Sunday, June 10, 2018

Money rather than health is the root for why a church institution will keep cannabis from being legalized in Utah

It is perhaps ironic that when the bible states that 'Money is the root of many evils', one of the biggest perpetrators in this are the Christian churches themselves.  And whether it was the Pope selling indulgences that eventually led to Martin Luther's excoriation of the church back in the Middle Ages, or the vast corporate empire that is the Mormon church that was even provided dominion over the Utah Territory for participating in the Mexican-American War, money is almost always at the center of the Christian church.

So perhaps it should come as no surprise that as the states find themselves in a new 'gold rush' to legalize marijuana, Utah may be one of the holdouts due to the fact that the Mormon church has alot to lose in its billion dollar investments in opioids and Big Pharma.

Utah has a Mormon-influenced political force. Utah was the first state in the US to make cannabis illegal back in 1915. While faith certainly plays a role in the state’s decision to keep marijuana illegal, newly leaked documents reveal that an additional factor may contribute to the Church of Latter-Day Saints’ firm stance against legalizing cannabis.  The Mormon Church has a multi-billion dollar investment in pharmaceuticals. 
The Church of Latter-Day Saints hasn’t disclosed its finances publically since the 1950s, and since the church doesn’t have a reputation for being candid, a group called MormonLeaks have taken it upon themselves to make the church’s operations transparent.
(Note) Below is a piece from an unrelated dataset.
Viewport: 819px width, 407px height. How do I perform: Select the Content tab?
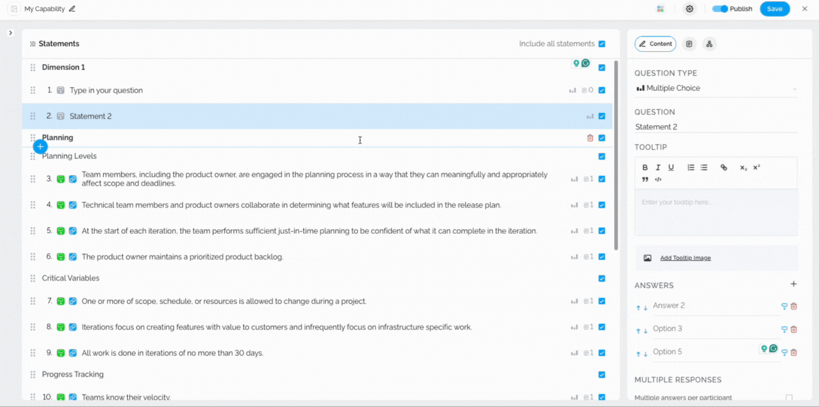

It turns out, the church has investments in big pharma dating back to 2015. MormonLeaks reveals that the Church of Latter-Day Saints’ has billions of dollars invested in 13 LLC pharmaceutical companies. - Herb 
Of course the Mormon church is not the only institution that is built on a foundation of money, as all one has to do is to turn on the television to see Evangelists wearing thousands of dollars on their wrists, living in multi-million compounds, and begging congregations to fund their fourth private jet.  But in the end these other institutions do not carry the political power in their states that the Mormons do, similar to how cult church leader Jim Jones controlled California politics in the 1970's.